Part 1We have virtual environment to efficiently use the computing resources on top of static physical resources. But the problem doesn’t get solved if we move to virtual environment because improper management of the virtual resources could be a bottleneck in achieving efficiency. That’s the reason; In the virtual environment it is very important to effectively manage the resources. One way to do so could be manually watch the statistics of the underlying resources and d the changes. The way mentioned is not the great way to go with because it is impossible for human to just watch the stats and do the changes. Other way round could be effectively using VI api’s to manage resources and having an algorithms to automatically do the tasks for you based on the statistics.

Part 2Prior to Virtualized environment, administrators have the responsibility for setting up OS, resources analyzing their resource consumption, but now this complete setup can be virtualized using a HyperVisor. Each operating system runs as an application, multiple OS can be configured on same Hardware.

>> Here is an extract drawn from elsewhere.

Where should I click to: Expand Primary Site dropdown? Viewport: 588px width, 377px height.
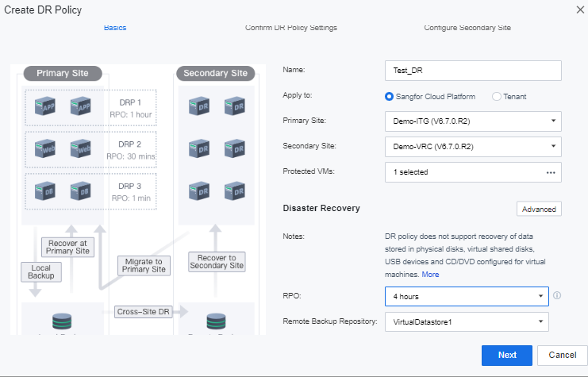click(473, 121)
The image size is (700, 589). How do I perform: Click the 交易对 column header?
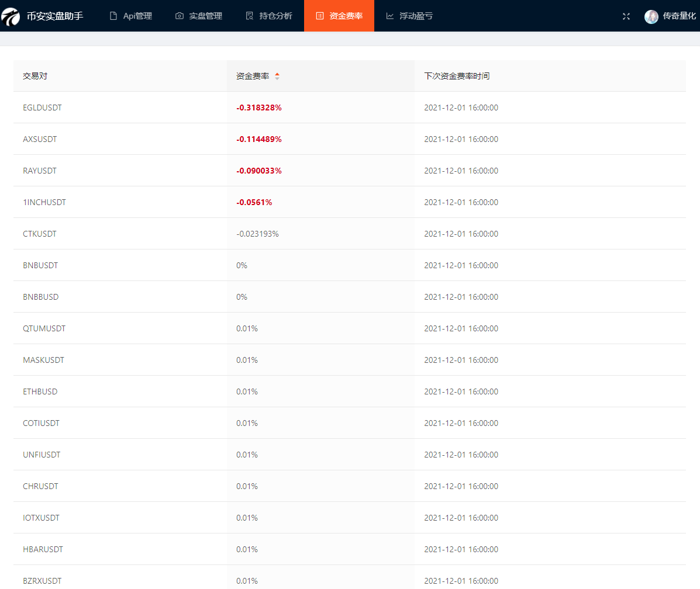[35, 76]
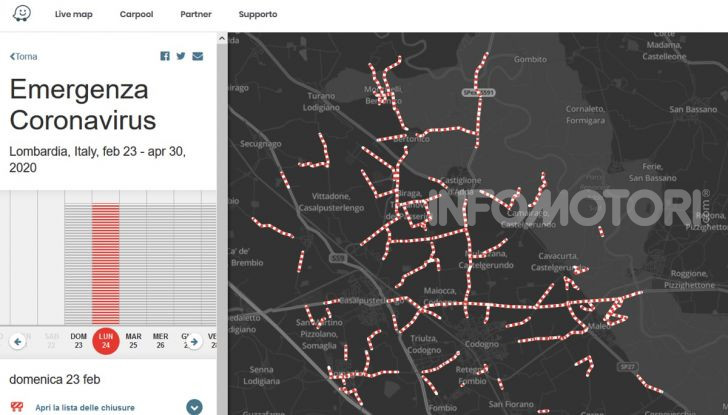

Server virtualization allows us to use same computation resources across all the OS where we can share storage among VMs, thats where problems comes in action sharing of resources becomes a painful job when each OS and application has to be isolated and yet be shared. Sharing of resources can be manually done but automation of this step reduces huge overhead of IT administrators. IT administrators now have easier life with usage of Virtualized Environments, where we can continuously monitor the performance of host and VM and take actions accordingly.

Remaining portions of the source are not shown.